Penolakan itu tidaklah punya makna lain melainkan hanya: MA menguatkan putusan pada tingkat banding, maupun tingkat pengadilan negeri. Pada kedua putusan tersebut Susno Duadji dengan jelas dinyatakan bersalah dan dihukum pidana 3 tahun 6 bulan penjara atas kasus korupsi penanganan perkara PT Salmah Arowana Lestari dan dana pengamanan Pilkada Jawa Barat pada 2008.
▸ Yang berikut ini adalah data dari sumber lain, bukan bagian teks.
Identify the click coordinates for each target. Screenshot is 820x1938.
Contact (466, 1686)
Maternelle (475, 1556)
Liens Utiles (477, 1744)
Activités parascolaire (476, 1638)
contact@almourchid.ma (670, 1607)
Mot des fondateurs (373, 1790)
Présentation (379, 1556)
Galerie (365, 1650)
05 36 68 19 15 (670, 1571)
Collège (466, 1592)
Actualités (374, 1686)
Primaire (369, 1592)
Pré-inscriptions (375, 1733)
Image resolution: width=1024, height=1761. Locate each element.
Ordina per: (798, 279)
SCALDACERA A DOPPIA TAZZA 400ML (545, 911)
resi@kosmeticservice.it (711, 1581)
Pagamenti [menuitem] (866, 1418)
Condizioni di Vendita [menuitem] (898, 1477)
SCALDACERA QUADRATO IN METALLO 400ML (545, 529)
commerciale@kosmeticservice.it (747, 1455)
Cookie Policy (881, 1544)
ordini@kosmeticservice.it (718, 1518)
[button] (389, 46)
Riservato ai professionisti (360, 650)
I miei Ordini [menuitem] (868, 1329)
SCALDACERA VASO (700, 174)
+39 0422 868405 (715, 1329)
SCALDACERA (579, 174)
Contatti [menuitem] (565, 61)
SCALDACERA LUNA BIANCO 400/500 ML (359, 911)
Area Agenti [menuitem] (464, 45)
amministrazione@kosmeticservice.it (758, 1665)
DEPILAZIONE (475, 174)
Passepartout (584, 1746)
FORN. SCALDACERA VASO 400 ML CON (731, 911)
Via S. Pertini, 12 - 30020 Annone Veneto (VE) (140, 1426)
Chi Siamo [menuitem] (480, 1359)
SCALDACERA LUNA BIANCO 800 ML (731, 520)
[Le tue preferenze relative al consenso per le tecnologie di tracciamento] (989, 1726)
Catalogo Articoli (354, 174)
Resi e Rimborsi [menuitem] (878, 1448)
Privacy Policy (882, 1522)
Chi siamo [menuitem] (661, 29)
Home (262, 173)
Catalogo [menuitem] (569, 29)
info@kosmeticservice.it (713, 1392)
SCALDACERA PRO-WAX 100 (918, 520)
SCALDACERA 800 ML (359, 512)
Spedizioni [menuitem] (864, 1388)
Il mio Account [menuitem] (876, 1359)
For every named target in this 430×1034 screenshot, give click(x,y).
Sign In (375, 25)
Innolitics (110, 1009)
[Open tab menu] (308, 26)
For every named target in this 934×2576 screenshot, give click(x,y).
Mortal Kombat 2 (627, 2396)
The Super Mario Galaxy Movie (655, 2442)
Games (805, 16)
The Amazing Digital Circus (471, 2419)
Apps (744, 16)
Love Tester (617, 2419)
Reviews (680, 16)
Putusan yang sudah terang-benderang janganlah dimaknai lain, terlebih tidak dilaksanakan. Pemaknaan Pak Susno Duadji bahwa putusan MA tidak menyatakan dia bersalah, tidak memerintahkan penahanan, dan lain sebagainya, adalah pemaknaan pribadi. Putusan MA yang menolak permohonan kasasi Pak Susno Duadji bukan untuk didebat, tetapi dilaksanakan. Jika Pak Susno Duadji tidak setuju, maka beliaulah yang harus melakukan upaya hukum luar biasa melalui peninjauan kembali.
Putusan Tidak Otomatis Batal Demi Hukum
Memang benar bahwa putusan kasasi MA tersebut tidak memuat “perintah supaya terdakwa ditahan atau tetap dalam tahanan atau dibebaskan”, sebagaimana diatur dalam Pasal 197 ayat (1) huruf k KUHAP, sehingga pihak Terpidana Susno Duadji menilai bahwa putusan MA tersebut tidak dapat dieksekusi.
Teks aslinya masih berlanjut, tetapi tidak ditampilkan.